I feel ashamed of what I’ve written. My shame is not in relation to what I shared about my actual life. Rather, I hear mocking internally in regards to what I wish my life involved. In part, this connects to a specific experience of bullying in which a college roommate made fun of me for writing her a letter the summer before we moved in and stating that I liked spending time outdoors hiking. Apparently she and all her friends sat around and laughed at the naïve, uncool country girl.
Even now, I don’t always succeed in hiding the excitable parts of who I am, the ones that seem very distant during this depression. I dissociate and appear nonchalant when someone mocks my joyfulness as an adult, but it cuts to the quick and shuts into locked corner even further the young, eager and happy parts of self. And, hard as it is for me to admit, I mock myself with the same or even greater intensity. I feel rage when I think of the jaded-teenager aspects we each hold in us that want to eye-roll and smirk our way past anyone’s genuine joy and enthusiasm and I feel compassion when I consider how we became jaded.

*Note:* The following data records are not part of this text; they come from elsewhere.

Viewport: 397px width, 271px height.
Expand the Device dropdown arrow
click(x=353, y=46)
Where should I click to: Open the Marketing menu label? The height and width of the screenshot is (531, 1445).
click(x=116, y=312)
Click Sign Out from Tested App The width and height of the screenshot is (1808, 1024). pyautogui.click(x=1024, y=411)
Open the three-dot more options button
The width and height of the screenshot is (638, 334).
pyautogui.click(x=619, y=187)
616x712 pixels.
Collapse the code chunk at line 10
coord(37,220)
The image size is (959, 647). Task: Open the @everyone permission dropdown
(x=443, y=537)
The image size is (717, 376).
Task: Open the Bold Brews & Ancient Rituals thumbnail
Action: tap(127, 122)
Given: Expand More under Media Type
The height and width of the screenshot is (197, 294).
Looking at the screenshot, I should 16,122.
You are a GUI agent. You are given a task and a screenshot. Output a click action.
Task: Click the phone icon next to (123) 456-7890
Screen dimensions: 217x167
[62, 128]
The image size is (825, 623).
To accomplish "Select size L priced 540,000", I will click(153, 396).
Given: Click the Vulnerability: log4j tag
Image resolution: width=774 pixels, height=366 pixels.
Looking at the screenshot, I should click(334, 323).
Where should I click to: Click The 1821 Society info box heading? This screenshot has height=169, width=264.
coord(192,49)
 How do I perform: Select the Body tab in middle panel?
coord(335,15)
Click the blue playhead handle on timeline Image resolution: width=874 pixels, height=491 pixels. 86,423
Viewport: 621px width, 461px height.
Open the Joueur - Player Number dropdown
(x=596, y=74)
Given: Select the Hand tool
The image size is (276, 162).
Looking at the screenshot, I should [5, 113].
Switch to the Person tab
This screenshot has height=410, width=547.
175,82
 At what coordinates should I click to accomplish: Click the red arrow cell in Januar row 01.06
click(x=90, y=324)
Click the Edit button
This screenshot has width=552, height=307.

I am very curious to hear about your ideal versus your actual life, but not in a way that limits our perspective to a consideration of the distance between them. Rather, what is it like in your being, if you are able, to dream of your ideal? What holds you back if you can’t go there mentally? What are your experiences of having your ideals or dreams ridiculed, and how do you hold space for the energetic and excitable parts of you who want to rush toward that for which you long?